Richard Ford Wins 2013 Andrew Carnegie Medal for Literary Excellence |
In fact, this time through, I went straight to the last line: "Would you think he was anybody like you?"
But before talking about why, I need to mention Alice Munro, who just won the 2013 Nobel Prize in Literature. This wonderful short story author says that she when she reads stories, she dips in and out, entering one way, leaving another, entering again. Originally, she explained this idea in an often-quoted essay: "A story is not like a road to follow … it’s more like a house. You go inside and stay there for a while, wandering back and forth and settling where you like and discovering how the room and corridors relate to each other, how the world outside is altered by being viewed from these windows. And you, the visitor, the reader, are altered as well by being in this enclosed space, whether it is ample and easy or full of crooked turns, or sparsely or opulently furnished. You can go back again and again, and the house, the story, always contains more than you saw the last time.
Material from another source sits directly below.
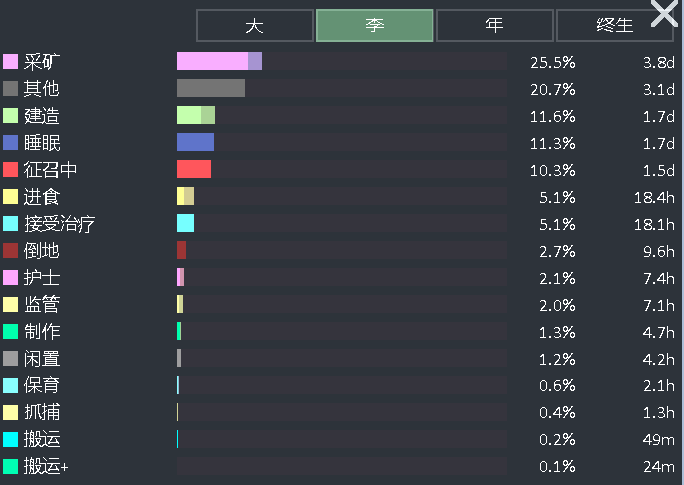Click the 搬运+ activity label
This screenshot has width=684, height=485.
(x=46, y=466)
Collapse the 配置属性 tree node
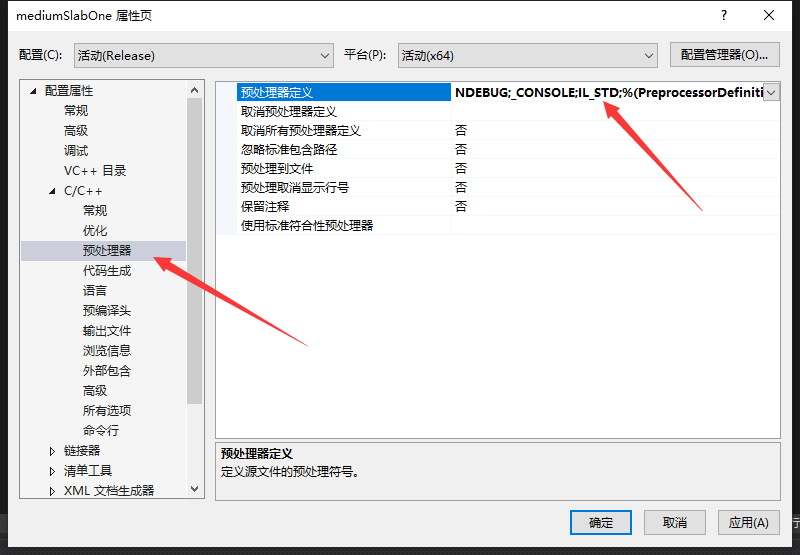The width and height of the screenshot is (800, 555). (34, 91)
It also has a sturdy sense of itself of being built out of its own necessity, not just to shelter or beguile you."
When Munro won the Nobel Prize in Literature, Richard Ford was quoted as saying, "I’m absolutely ecstatic that Alice won; nobody should win if she doesn’t."
Back to Munro's ideas on reading. In an interview with the Atlantic Monthly, she expanded on her idea of the short story as a house: "I thought about the way that I read, which, as I said in that essay is going into the story anywhere. I can tell in a couple of sentences how I feel about a story. Then, I go on reading, and I read frontwards, backwards, all over. It is just like being enclosed in the story and seeing things outside the story in a different way—through the windows of that house. And it's not at all like following a path to see what happens. Quite often, I know what happens as soon as I start reading it. Maybe not the twists the plot will take, but the real story."
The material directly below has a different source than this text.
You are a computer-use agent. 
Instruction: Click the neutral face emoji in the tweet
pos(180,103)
Wherever you first started reading "Rock Springs," what happened? Did you feel anything? Did you notice that someone was going on a journey? Did you notice that the first person point of view forced you to identify with a narrator who is, I'll wager, nothing like you? By the end, did you, in Munro's words, see "how the world outside is altered by being viewed from these windows"? And did "you, the visitor, the reader," become "altered as well by being in this enclosed space"?
There is something that can't be understood about the real story until you get to the change in point of view at the end. When Earl addresses us, the reader, I hear the real challenge: Can we identify and empathize with others' pain? How much can we understand about ourselves by reading fiction? How much can we be altered by writing, reading, and thinking about stories?
Typically, magicians don't ask us to empathize, not really. They want us to marvel, to be amazed. Ford reminds me that literary art is an old, deep magic that goes so much further than what most of us can manage, almost like what might resurrect us from the dead. And by dead I mean stunned, stuck, immobile, pitiless, merciless. Not to go all Aslan on you, but I think that experiencing a new point of view can bring us back to life.